→ What to produce:
Return the lines below that carry the word "agent".

→ Material for this exercise:
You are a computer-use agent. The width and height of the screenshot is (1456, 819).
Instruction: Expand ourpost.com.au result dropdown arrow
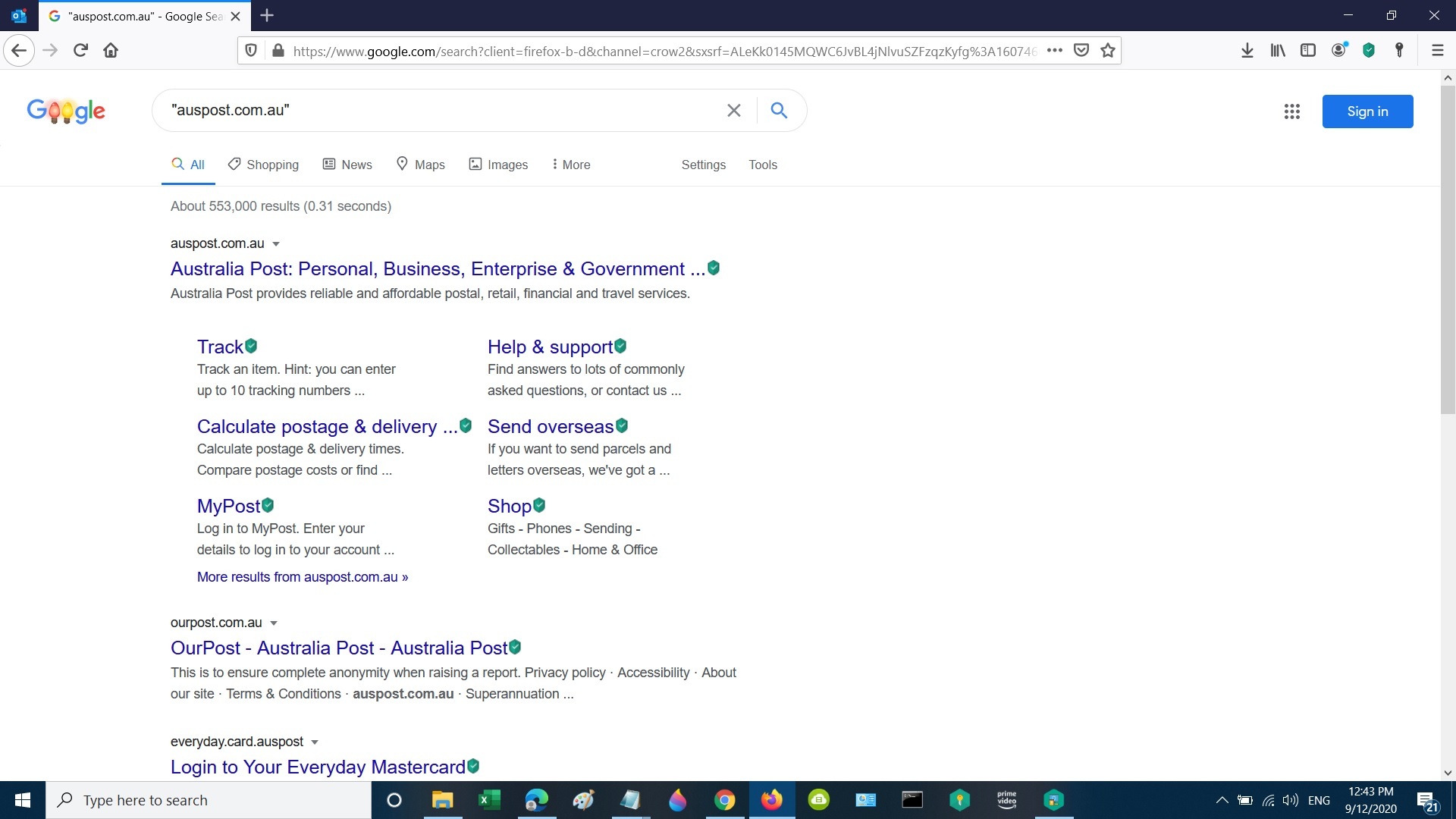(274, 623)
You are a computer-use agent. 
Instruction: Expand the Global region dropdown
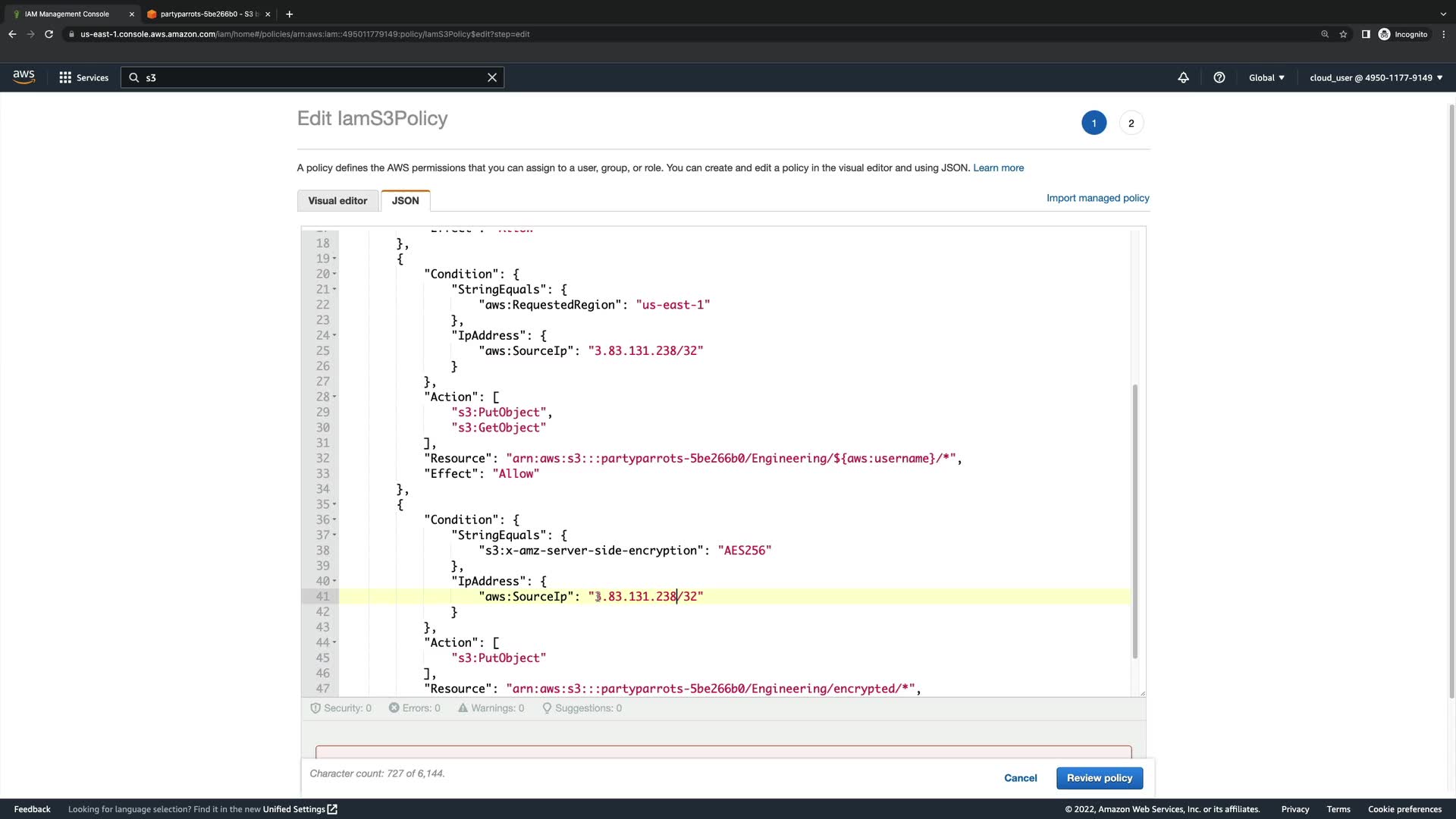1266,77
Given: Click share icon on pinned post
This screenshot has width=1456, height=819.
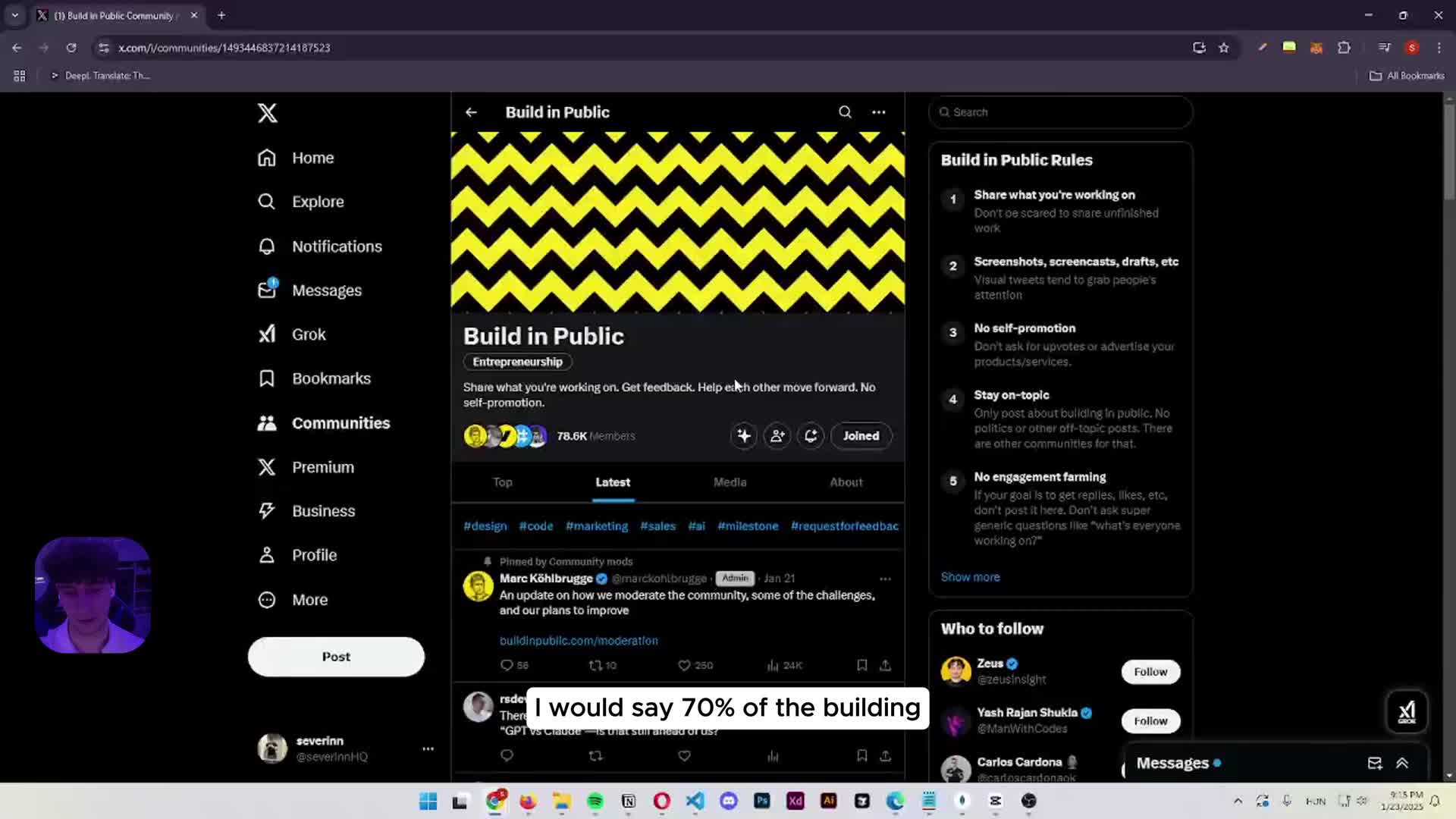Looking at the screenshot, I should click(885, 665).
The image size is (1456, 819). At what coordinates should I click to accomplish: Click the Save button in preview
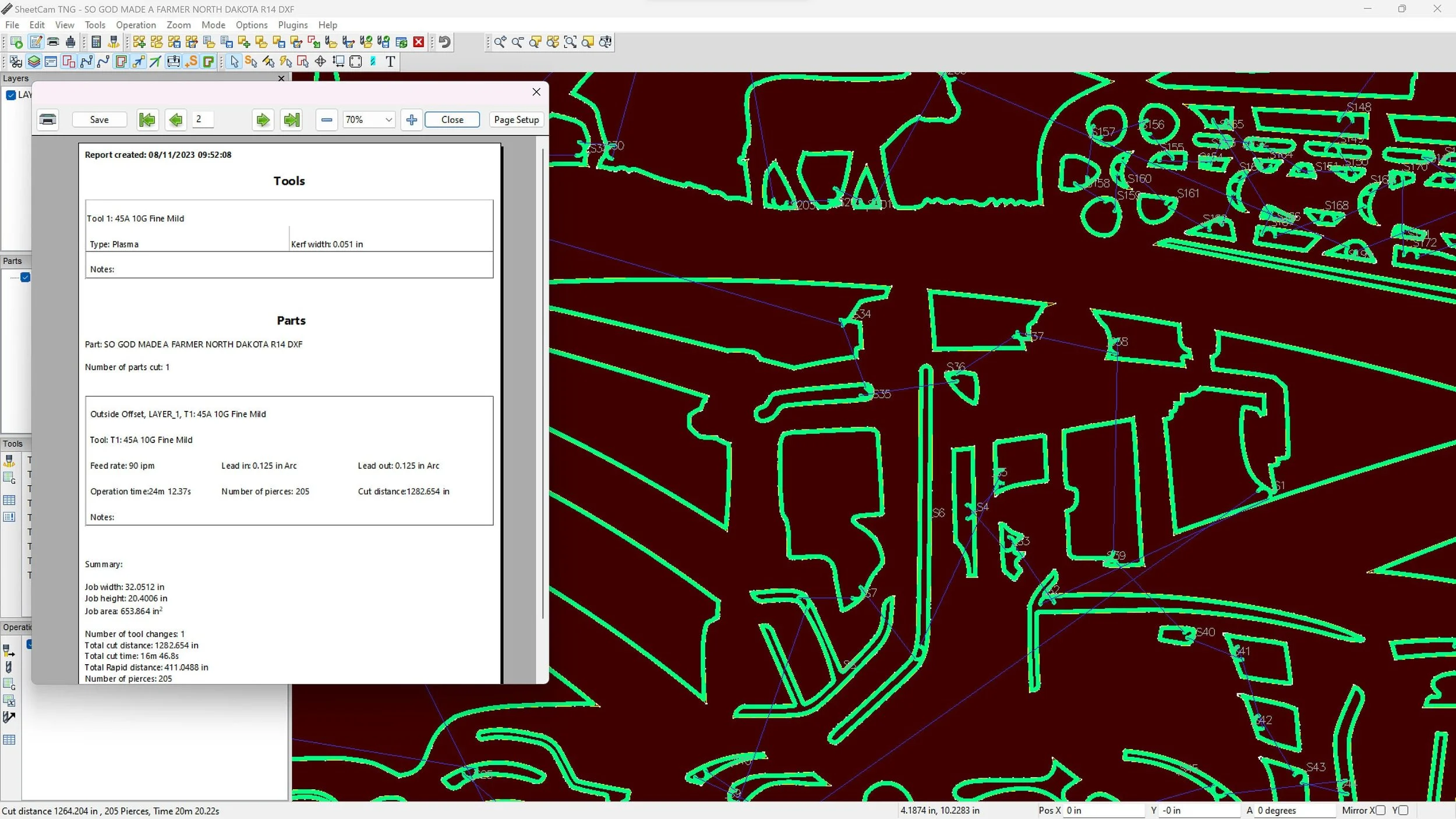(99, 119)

* * *

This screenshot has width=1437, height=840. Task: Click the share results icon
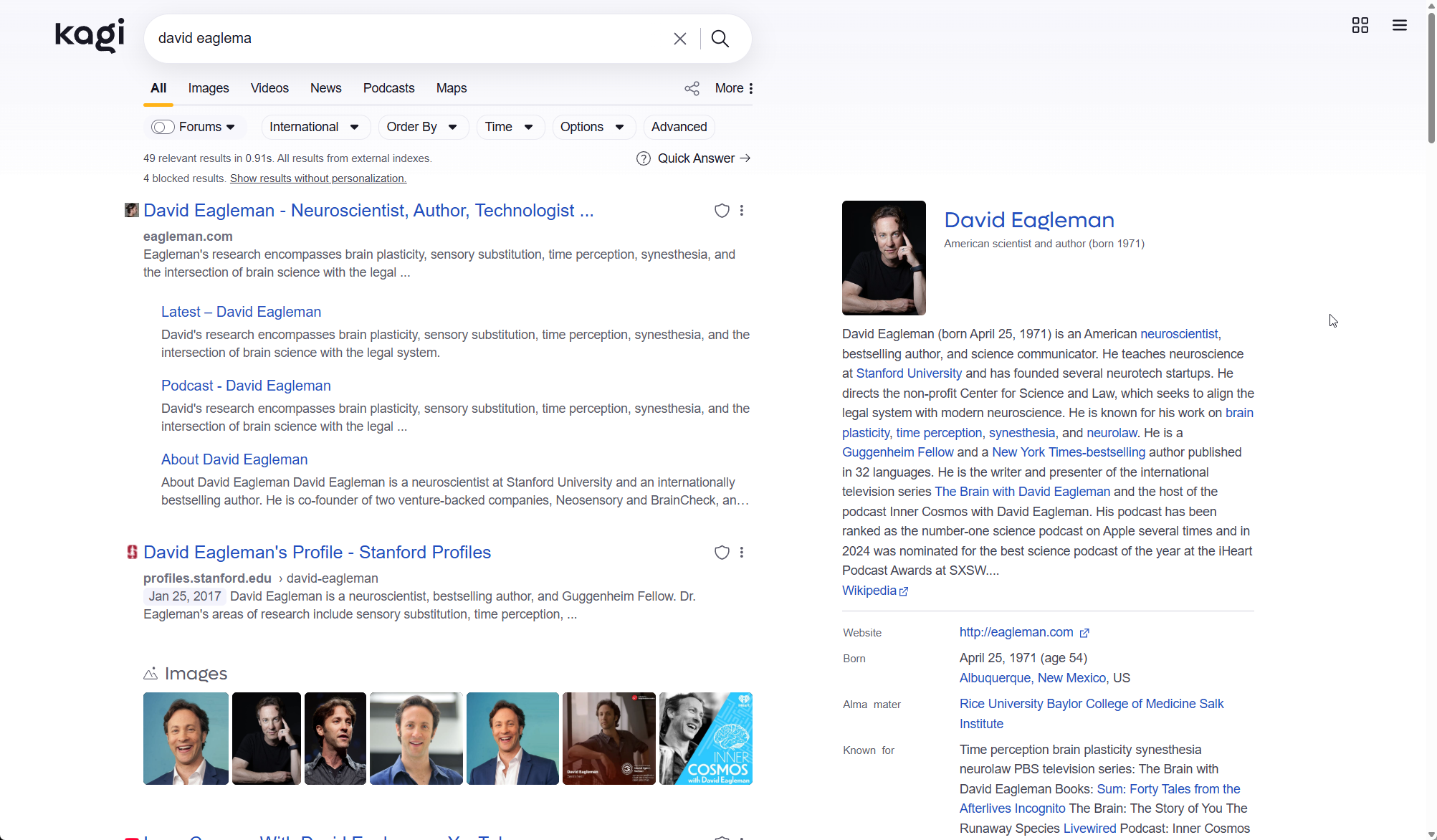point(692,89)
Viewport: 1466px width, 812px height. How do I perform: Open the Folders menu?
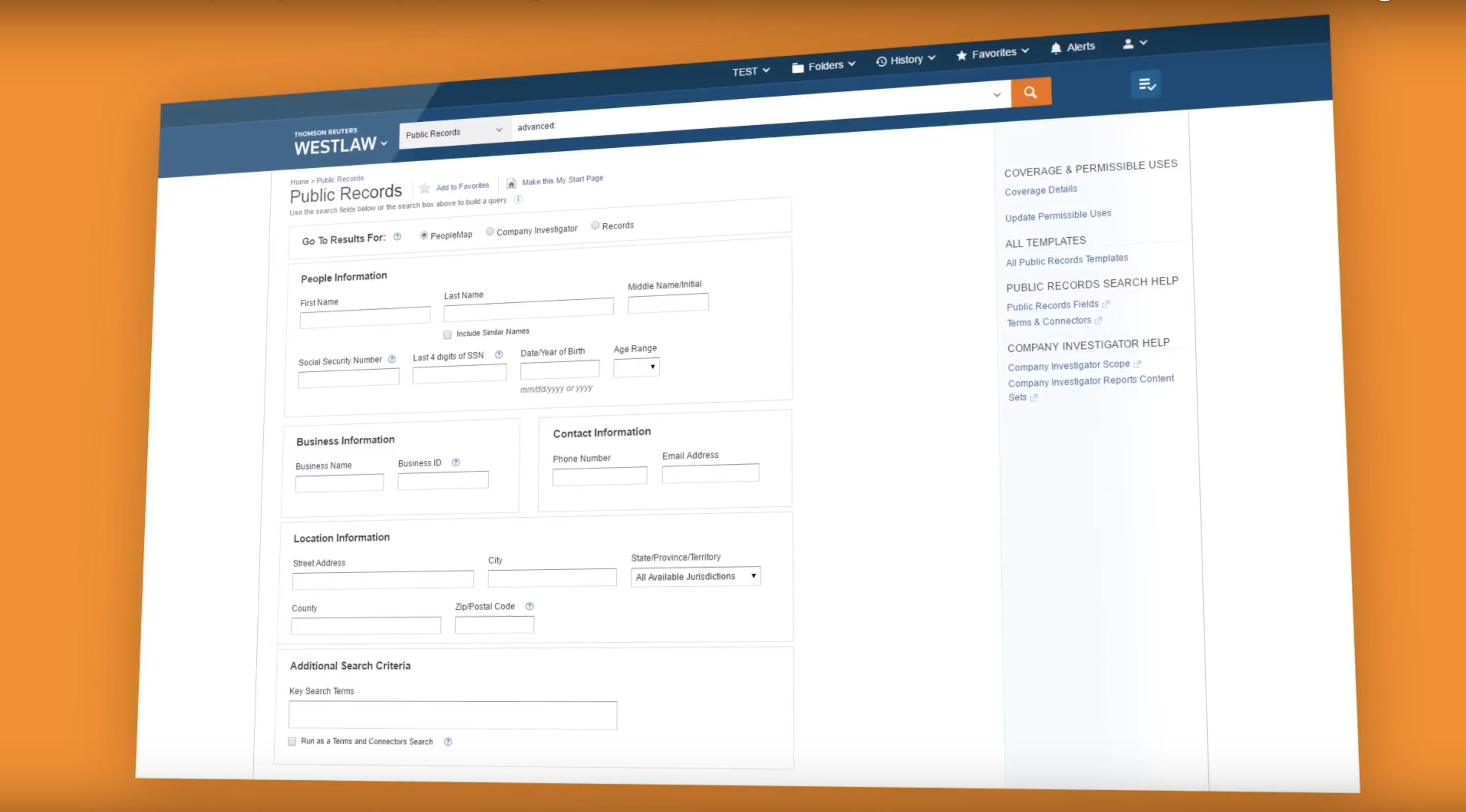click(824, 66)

→ Exercise response:
You are a computer-use agent. The width and height of the screenshot is (1456, 819).
You are a computer-use agent. 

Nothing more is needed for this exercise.